Gostaria de obter informações
sobre escrita espelhada em crianças em fase de alfabetização. Até que ponto
isso é considerado normal e em que momento devemos procurar ajuda mais
específica?
A escrita espelhada que se
mantém após o 2o ano primário pode ser sinal de uma dislexia ( talvez
associada a Distúrbio de Atenção) ou de um talento de uma criança bem dotada.
Após o primeiro semestre do 1o ano primário toda criança merecerá um
trabalho de diagnóstico diferencial. Dr. Raymond Rosenberg.
Tenho um paciente de cinco anos
de idade que há quatro deixou de comer comida. Atualmente, seu único alimento
diário são alguns copos de leite com Nescau. Descreve ter nojo de comida, faz
vômito somente em ver o irmão menos ou outras pessoas comendo... Pelas
descrições atuais da mãe, percebo que seus sintomas se ampliam, tornando-se
uma criança tensa, em constante estado de alerta, chegando a não conseguir
brincar em função de preocupar-se em adoecer, etc. Não aceita toques
corporais, passando a lavar-se imediatamente quando isso acontece. A família
vem apresentando-se sem saída, em especial a mãe, causando grandes conflitos e
sofrimentos familiares. Penso na hipótese de este menino estar desenvolvendo um
transtorno Obsessivo-compulsivo e já estou encaminhando para avaliação
psiquiátrica
O quadro que descreveu mais me
parece psicótico do que Distúrbio Obsessivo Compulsivo. Eu levaria esta
criança a um posto de saúde onde ela poderia ser vista por um Psiquiatra
infantil. A sintomatologia é por demais severa para esperar a evolução do quadro. Acredito
que um serviço Universitário se interessaria sobremaneira a um quadro tão
raro e no Rio de Janeiro temos boas Faculdades de Medicina. Dr. Raymond
Rosenberg
Tenho uma filha com 10
anos e ela tem demonstrado baixa capacidade de interação com as outras
crianças e adultos. Aos 6 anos fizemos uma bateria de testes psicológicos que
não indicaram nenhuma anormalidade. O Psiquiatra na época falou ela tinha
personalidade introvertida. Como o quadro não melhorou e ela sempre apresentou
problemas de atenção e dificuldade na escola, em fevereiro de 2001, resolvemos
consultar uma Psicóloga. Novamente vamos fazer exames psicológicos, comparando
com os de 4 anos atrás. Esta profissional esta recomendando a consulta com um
Psiquiatra, com provável utilização de Antidepressivos. Quais são os prós e contras
deste tipo de tratamento em crianças? Tenho uma filha com 10 anos e ela tem
demonstrado baixa capacidade de interação com as outras crianças e adultos.

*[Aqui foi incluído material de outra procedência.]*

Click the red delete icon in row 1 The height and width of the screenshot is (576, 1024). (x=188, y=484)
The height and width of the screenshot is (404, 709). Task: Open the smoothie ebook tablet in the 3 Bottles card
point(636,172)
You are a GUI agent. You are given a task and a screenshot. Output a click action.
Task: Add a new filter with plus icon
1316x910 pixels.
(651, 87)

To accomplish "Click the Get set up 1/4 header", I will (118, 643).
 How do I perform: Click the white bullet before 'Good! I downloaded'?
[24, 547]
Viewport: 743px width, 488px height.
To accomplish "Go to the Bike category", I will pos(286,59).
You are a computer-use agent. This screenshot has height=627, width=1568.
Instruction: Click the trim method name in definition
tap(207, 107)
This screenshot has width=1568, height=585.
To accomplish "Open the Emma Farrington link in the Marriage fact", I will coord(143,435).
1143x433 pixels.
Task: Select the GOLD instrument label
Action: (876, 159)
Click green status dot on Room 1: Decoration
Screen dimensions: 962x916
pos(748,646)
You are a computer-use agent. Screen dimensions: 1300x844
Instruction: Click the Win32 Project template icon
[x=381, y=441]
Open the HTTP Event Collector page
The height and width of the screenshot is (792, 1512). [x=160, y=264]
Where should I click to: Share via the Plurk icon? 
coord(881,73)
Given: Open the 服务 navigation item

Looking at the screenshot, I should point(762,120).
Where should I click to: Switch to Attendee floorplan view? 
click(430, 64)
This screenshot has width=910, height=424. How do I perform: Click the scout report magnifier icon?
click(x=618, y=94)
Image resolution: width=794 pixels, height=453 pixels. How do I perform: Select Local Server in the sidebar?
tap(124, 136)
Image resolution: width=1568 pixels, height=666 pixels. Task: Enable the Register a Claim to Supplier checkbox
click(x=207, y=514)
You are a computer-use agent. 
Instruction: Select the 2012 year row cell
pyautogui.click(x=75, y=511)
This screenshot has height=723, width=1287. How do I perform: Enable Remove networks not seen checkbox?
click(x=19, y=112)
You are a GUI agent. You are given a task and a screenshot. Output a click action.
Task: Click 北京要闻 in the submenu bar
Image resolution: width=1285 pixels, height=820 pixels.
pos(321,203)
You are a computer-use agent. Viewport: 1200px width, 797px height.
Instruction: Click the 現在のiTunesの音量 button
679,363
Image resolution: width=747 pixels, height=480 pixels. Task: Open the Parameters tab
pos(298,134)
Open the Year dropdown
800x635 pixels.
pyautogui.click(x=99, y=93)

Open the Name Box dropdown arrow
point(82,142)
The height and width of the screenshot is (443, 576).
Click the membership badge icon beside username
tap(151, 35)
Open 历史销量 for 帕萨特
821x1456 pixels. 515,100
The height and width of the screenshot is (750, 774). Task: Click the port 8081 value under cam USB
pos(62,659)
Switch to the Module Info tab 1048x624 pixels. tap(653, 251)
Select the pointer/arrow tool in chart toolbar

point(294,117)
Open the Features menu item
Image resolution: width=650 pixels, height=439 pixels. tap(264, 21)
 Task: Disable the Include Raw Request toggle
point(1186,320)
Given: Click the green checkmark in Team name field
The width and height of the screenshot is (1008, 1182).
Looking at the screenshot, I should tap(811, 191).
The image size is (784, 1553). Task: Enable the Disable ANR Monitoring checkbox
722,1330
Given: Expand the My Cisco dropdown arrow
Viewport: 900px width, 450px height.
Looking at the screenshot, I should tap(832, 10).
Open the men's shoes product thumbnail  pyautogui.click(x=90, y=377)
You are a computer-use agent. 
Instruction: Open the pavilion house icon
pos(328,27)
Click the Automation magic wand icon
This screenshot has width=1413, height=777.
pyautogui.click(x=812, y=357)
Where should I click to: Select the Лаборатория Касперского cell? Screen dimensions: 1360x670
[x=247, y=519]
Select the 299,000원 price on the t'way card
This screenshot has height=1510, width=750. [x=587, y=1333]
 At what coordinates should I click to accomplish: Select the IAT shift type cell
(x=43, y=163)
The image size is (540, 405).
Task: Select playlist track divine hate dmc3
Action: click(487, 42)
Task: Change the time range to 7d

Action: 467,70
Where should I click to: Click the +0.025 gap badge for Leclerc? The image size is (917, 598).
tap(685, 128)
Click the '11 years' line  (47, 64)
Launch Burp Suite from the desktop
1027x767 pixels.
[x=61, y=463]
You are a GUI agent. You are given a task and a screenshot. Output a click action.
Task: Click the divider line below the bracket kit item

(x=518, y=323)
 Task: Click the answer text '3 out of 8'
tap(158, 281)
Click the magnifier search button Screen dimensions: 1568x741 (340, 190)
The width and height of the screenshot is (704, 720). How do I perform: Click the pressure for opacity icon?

Aos 6 anos fizemos uma bateria de testes psicológicos que não indicaram
nenhuma anormalidade. O Psiquiatra na época falou ela tinha personalidade
introvertida. Como o quadro não melhorou e ela sempre apresentou problemas de
atenção e dificuldade na escola, em fevereiro de 2001, resolvemos consultar
uma Psicóloga. Novamente vamos fazer exames psicológicos, comparando com os de
4 anos atrás. Esta profissional esta recomendando a consulta com um Psiquiatra,
com provável utilização de Antidepressivos. Quais são os prós e contras
deste tipo de tratamento em crianças?
O uso dos Antidepressivos para
a fobia social é o tratamento de segunda escolha. A primeira abordagem é a
terapia Cognitivo Comportamental. As medicações anti-depressivas, quando
ministradas por profissional experiente, não costumam ter efeitos colaterais
severos e dignos de nota. A associação das duas terapias irá acelerar a
integração de sua filha. Se quiser maiores detalhes sobre os Antidepressivos
em crianças e adolescentes, sugiro a leitura do capítulo Psicofarmacoterapia
do livro Psiquiatria da Criança e do Adolescente Editado pelo Prof. Francisco
Batista Assumpção Jr. Dr. Raymond Rosenberg
... 3 anos apresenta conforme a
Ressonância Magnética um cisto aracnóide na cisterna Silviana direita com proeminência
de espaço perivascular no sub-cortex parieto occipital à esquerda. Segundo o
médico, terá que fazer novo exame daqui a 6 meses para acompanhar a evolução
pois o cisto é bem pequeno e não o prejudica ainda. Ainda segundo o médico, este tipo de cisto nesta localidade é responsável por problemas Neuropsiquiátricos
infantis. Gostaria de saber que problemas são estes, que conseqüências podem
vir, e que tratamento é indicado.
Há crianças (e adultos
também) que têm cistos dentro do cérebro SEM JAMAIS APRESENTAR PROBLEMAS.
Isto se deve à plasticidade do cérebro em se adaptar e compensar a falta/falha
de certas estruturas cerebrais. A melhor atitude é a que o colega médico
recomendou "olhar e cuidar". A observação do desenvolvimento do seu
sobrinho é que dirá o que tem que fazer além de observar a evolução do
cisto e SÓ QUANDO HOUVER UM DESVIO DO DESENVOLVIMENTO PENSAR EM INTERVENÇÃO.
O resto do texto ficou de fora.